The Legal Intelligencer
(by Stephen Antonelli)
By the time you are reading this, the federal government will have re-opened, at least temporarily. On Friday, Jan. 25, the president and Congress agreed to end a 35-day partial shutdown of the U.S. government—the longest in history—by passing a continuing resolution that will fund the government through Feb. 15.
Throughout the shutdown, there were numerous news stories concerning the deadlines by which federal courts were expecting to run out of money. As a result, employment litigators and other federal court practitioners questioned whether the shutdown would interfere with their clients’ filing deadlines and how it might affect their practices, generally. Early on, courts were expected to run out of operating funds by Jan. 18. That deadline was later extended to Jan. 25 and then to Feb. 1. Luckily, courts were able to maintain mostly normal operations until the shutdown ended.
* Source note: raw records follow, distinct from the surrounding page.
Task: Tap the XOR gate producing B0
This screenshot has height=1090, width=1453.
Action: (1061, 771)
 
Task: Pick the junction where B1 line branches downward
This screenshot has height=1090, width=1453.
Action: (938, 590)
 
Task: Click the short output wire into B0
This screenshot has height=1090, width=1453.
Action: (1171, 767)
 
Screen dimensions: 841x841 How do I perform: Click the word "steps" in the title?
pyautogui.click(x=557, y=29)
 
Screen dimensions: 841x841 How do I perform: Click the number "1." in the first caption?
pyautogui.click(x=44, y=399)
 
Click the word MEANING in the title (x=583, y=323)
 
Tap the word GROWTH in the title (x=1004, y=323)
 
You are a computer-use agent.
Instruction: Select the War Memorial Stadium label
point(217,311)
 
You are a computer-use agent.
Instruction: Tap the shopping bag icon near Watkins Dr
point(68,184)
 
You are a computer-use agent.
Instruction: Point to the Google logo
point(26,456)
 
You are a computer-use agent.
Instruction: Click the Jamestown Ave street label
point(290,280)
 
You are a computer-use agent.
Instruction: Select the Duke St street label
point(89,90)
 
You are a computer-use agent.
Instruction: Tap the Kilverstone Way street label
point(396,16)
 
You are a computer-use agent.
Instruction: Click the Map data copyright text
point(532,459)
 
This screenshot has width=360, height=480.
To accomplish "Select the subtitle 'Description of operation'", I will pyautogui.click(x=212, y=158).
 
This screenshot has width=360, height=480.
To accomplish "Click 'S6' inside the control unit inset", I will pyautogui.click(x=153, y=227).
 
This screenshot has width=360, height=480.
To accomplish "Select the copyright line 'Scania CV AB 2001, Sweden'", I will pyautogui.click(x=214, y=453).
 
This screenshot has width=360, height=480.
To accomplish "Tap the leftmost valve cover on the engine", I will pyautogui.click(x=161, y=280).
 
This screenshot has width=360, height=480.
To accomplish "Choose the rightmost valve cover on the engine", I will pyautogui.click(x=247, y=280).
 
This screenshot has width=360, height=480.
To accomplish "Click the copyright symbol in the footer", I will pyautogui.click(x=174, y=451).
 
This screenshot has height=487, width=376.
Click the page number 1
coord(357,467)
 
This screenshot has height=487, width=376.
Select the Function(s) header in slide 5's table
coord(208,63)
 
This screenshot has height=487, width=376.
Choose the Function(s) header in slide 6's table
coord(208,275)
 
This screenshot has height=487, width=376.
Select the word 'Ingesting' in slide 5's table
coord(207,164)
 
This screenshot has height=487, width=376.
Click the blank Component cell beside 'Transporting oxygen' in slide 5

Likewise, the shutdown did not affect the National Labor Relations Board (NLRB) or the U.S. Department of Labor (DOL). The same cannot be said for the Equal Employment Opportunity Commission (EEOC), which closed on Dec. 22 and did not reopen until Jan. 28. For the 37 days in between those dates, the EEOC did not process new charges of discrimination and it did not investigate pending charges.
According to the EEOC’s website, during the shutdown, most services were unavailable. Its toll-free phone numbers were unstaffed, its digital portals were inaccessible, and intake interviews were cancelled (unless a charging party was in danger of missing a filing deadline). In other words, unless a deadline was nearing, if parties to a charge of discrimination had questions about the status of a charge, those questions were likely unanswered during the shutdown. …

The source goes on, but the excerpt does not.